## Text provided
If we have now a president who is head of the American empire, we have to make sure that there's democratic activities, democratic procedures, rule of law in place, and it ought to tilt toward those who have been marginalized, especially during the age of Reagan, where we had, of course, the indifference toward the poor, the greed running amok, and the polarizing of the body politic.

So that somebody like myself, for example, who of course was a critical supporter of Barack Obama, when I see that he's not accenting poor people and working people, we have to tell the truth and say, "You're tilting toward the well-to-do. Why are you mesmerized by Wall Street? Why are you in love with the establishment? What about working people? Why bailing out the bankers, and what about working people," and so forth.

And you say that out of love, because you know in some ways that he comes out of a history of community organizing. He knows what you're talking about, you see. But in that sense it's a matter of just bearing witness to one's own calling, because being an intellectual is a beautiful thing. It's like being a blues man, like being a jazz man.

You find your voice, you find your calling, you have your vision, you give it all, and when you die, you are used up. You have done everything you possibly could to be true to who you are, and you had a whole lot of fun in the meantime.

## Data shown

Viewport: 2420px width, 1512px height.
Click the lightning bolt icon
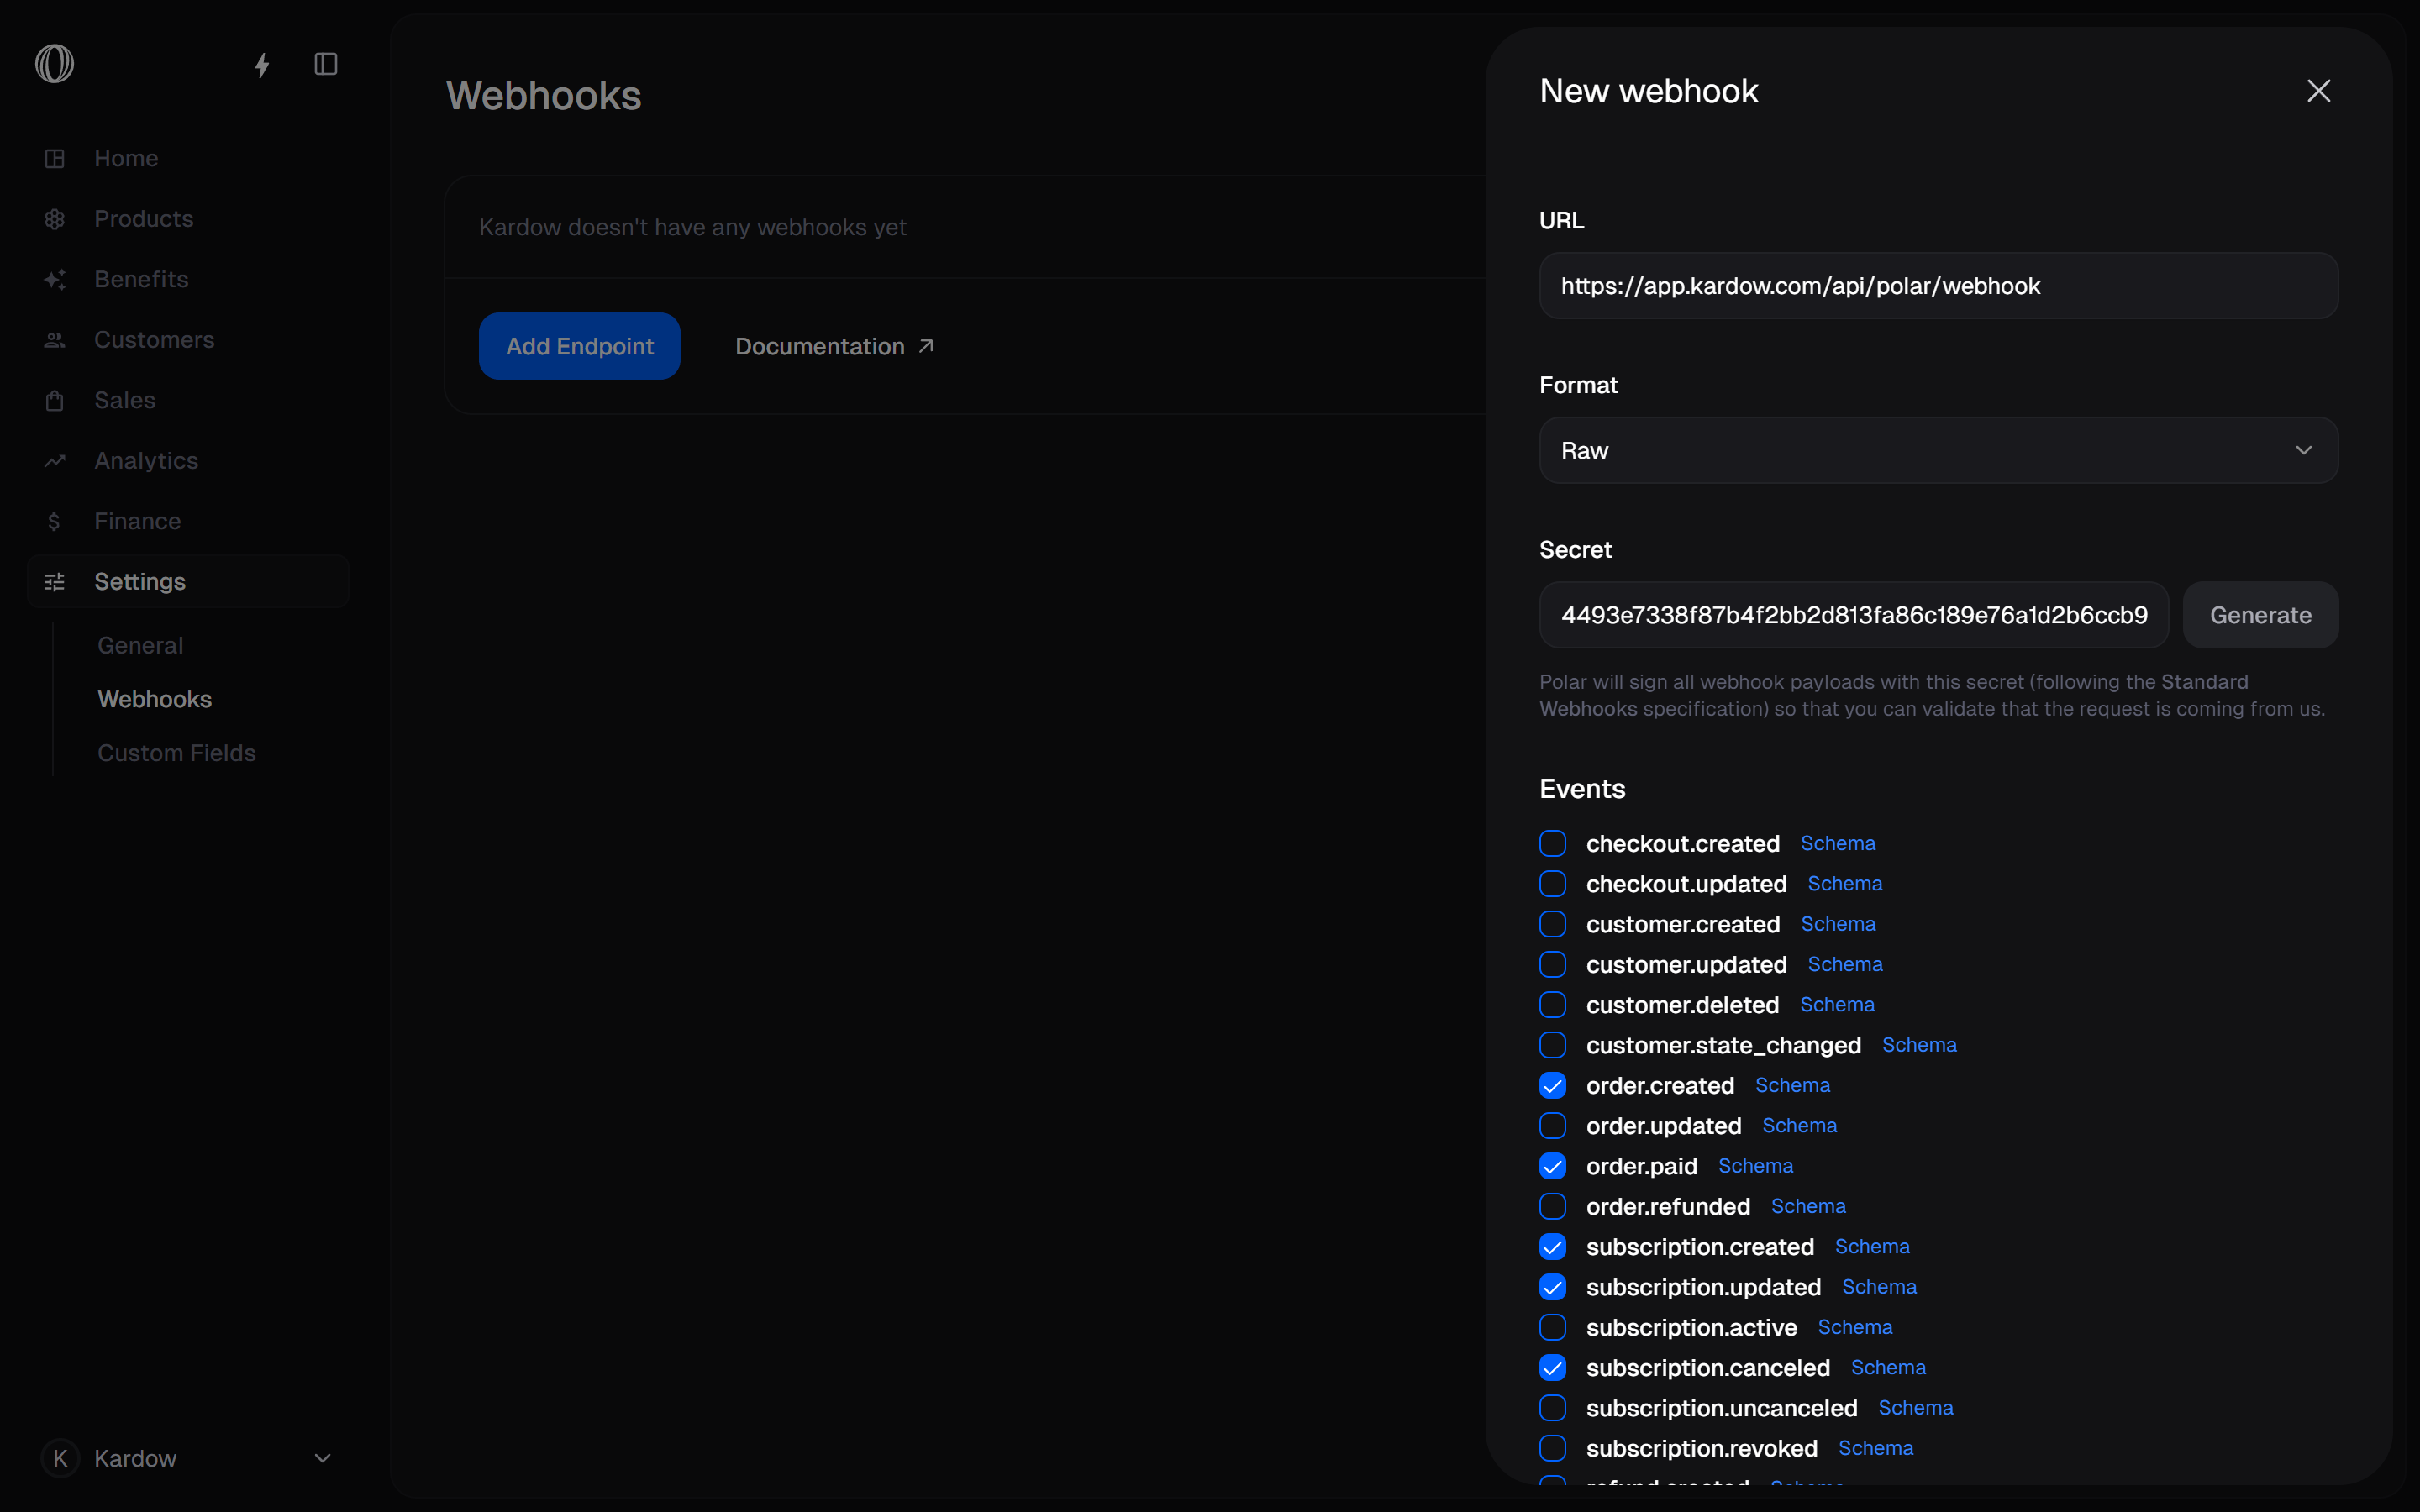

## Your tasks
(1) Turn the paragraph of the remarks that begins "So that somebody like myself" into a short bulleted list that keeps its main points.
(2) In the remarks, what two things is being an intellectual compared to?
(3) Update the remarks by writing out everything from "You find your voice, you" down to "in the meantime.", with "calling" changed to "purpose".
Nothing in the listing is needed here.

## Solution list
(1)
- The speaker was a critical supporter of Barack Obama.
- When Obama isn't accenting poor people and working people, the truth has to be told.
- That truth: he is tilting toward the well-to-do, mesmerized by Wall Street and in love with the establishment.
- He is bailing out the bankers, and working people are left out.

(2) Being a blues man and being a jazz man.

(3)
You find your voice, you find your purpose, you have your vision, you give it all, and when you die, you are used up. You have done everything you possibly could to be true to who you are, and you had a whole lot of fun in the meantime.